About this exercise » The lines to copy are those in the records below that hold the word "pixels".

Task input »

• • •

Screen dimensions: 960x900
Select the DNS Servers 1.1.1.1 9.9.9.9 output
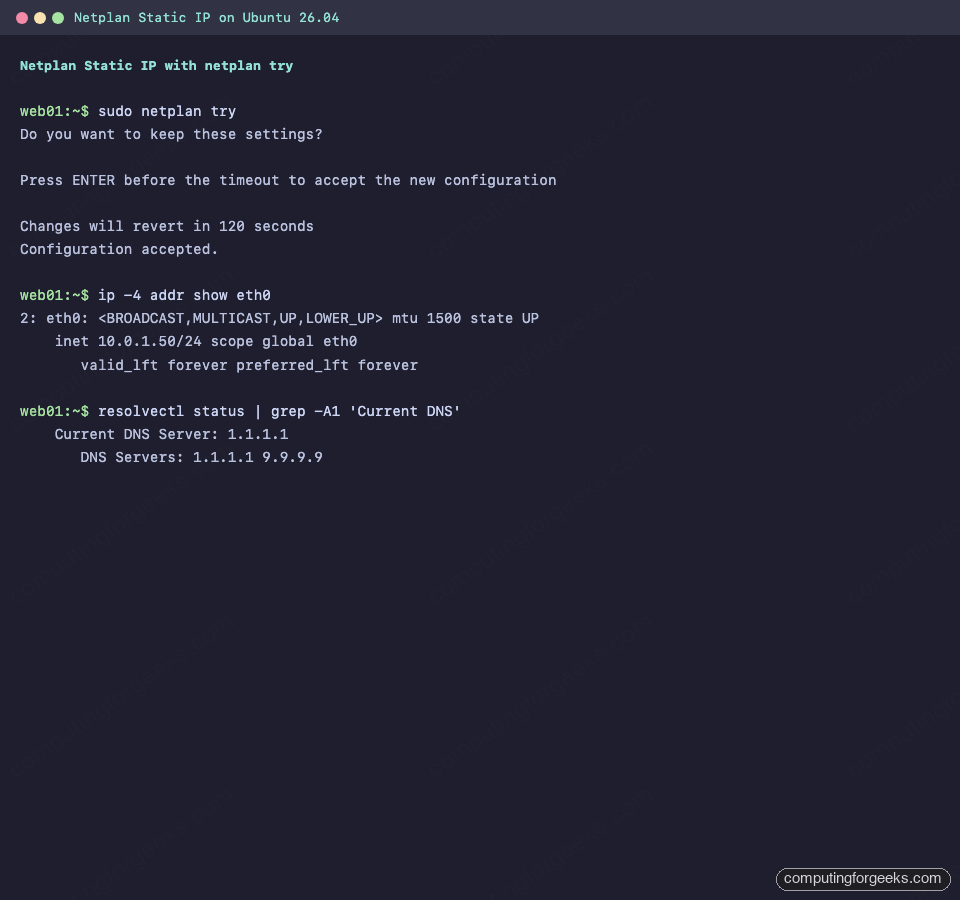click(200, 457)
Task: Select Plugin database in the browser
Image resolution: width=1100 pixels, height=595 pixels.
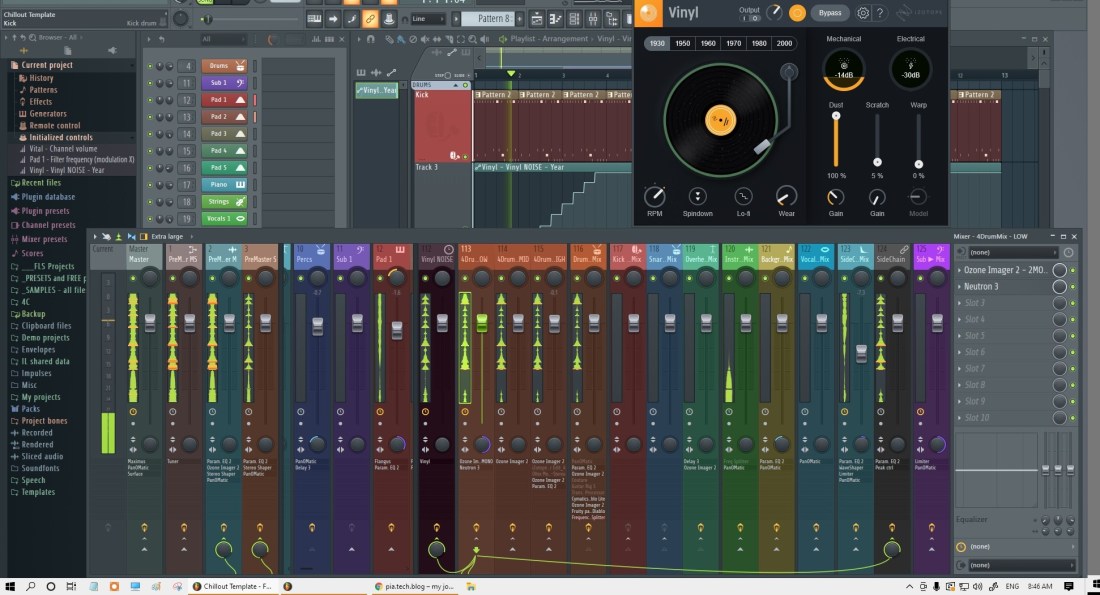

• • •

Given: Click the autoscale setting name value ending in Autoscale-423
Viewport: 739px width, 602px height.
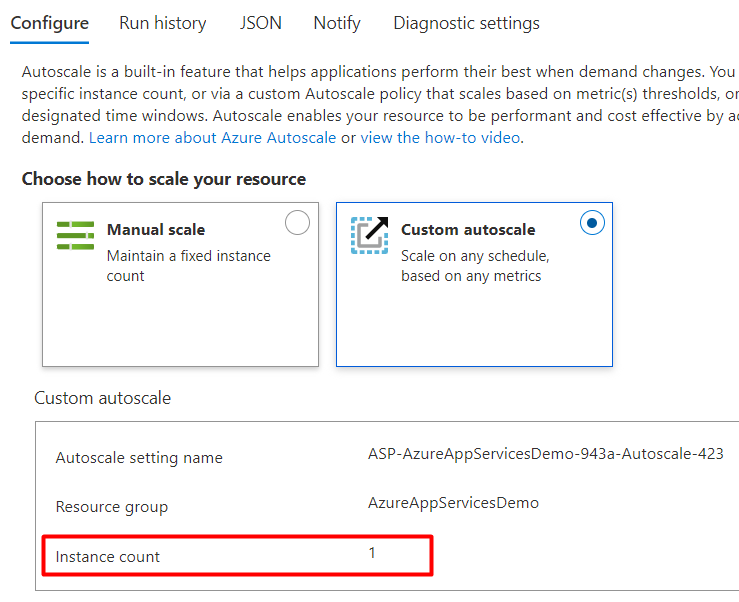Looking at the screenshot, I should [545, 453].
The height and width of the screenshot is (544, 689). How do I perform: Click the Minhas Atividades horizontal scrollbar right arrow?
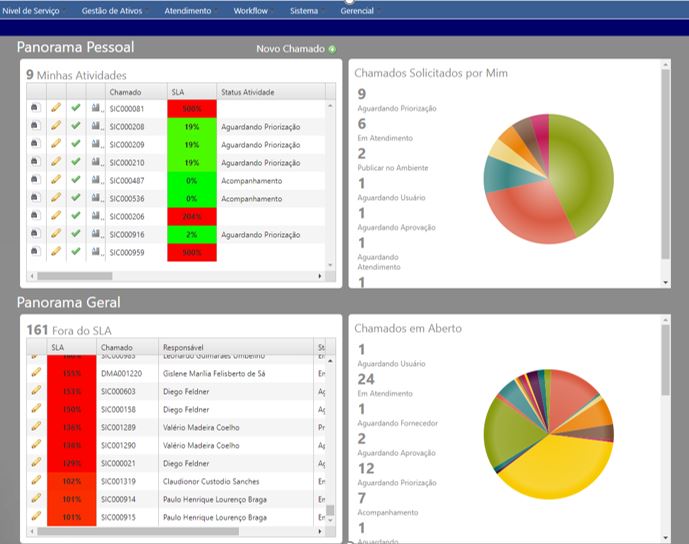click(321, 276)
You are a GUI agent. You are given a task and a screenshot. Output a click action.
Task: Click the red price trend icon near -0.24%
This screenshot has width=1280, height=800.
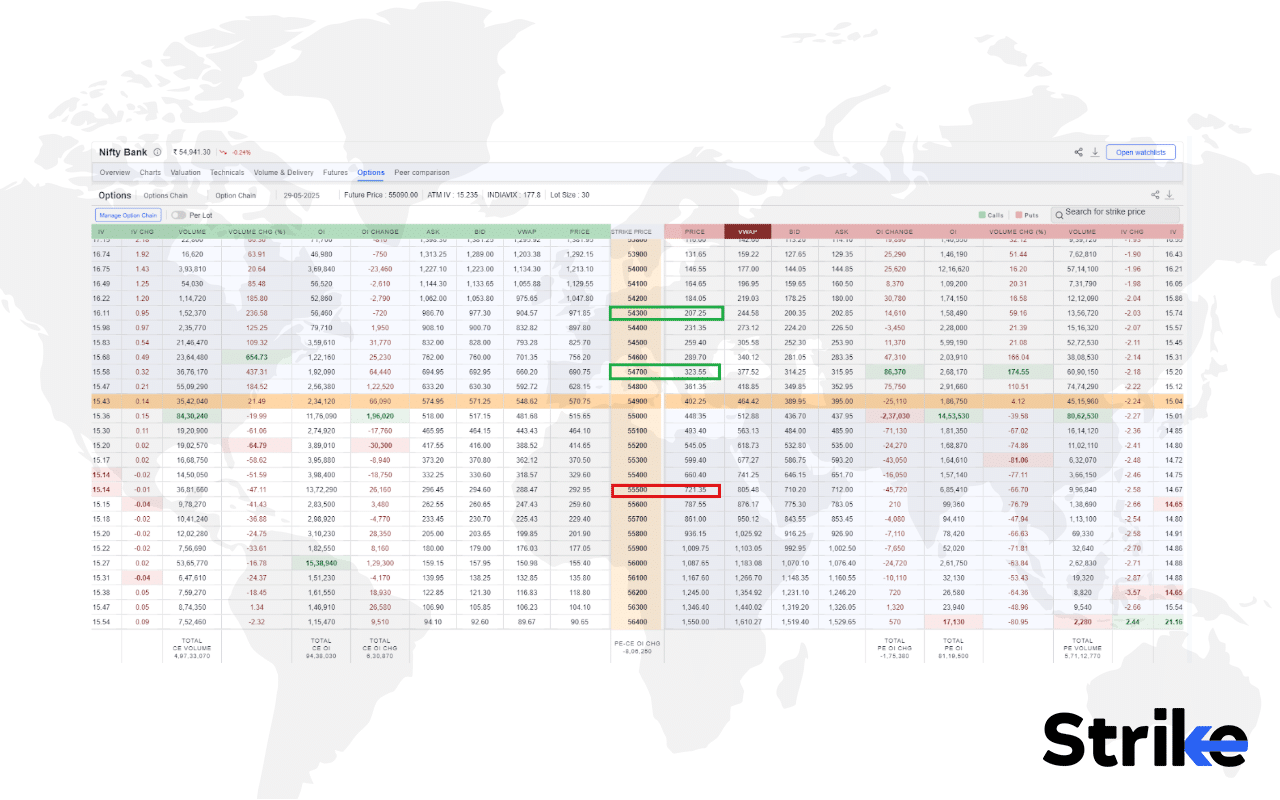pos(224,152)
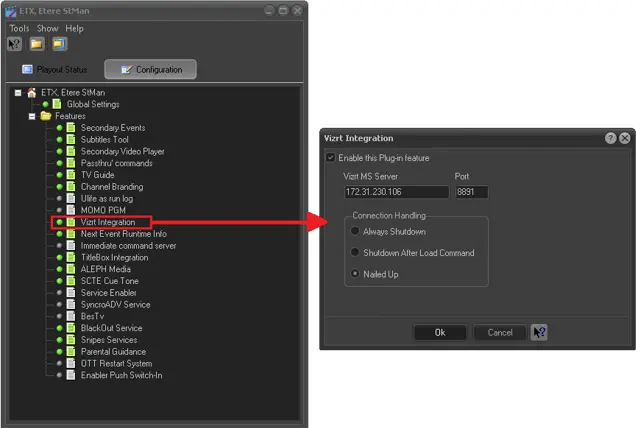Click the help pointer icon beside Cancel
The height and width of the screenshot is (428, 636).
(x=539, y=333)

• • •

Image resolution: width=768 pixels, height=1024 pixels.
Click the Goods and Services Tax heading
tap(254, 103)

• • •

Answer for this exercise »
Image resolution: width=1100 pixels, height=595 pixels.
Image resolution: width=768 pixels, height=1024 pixels.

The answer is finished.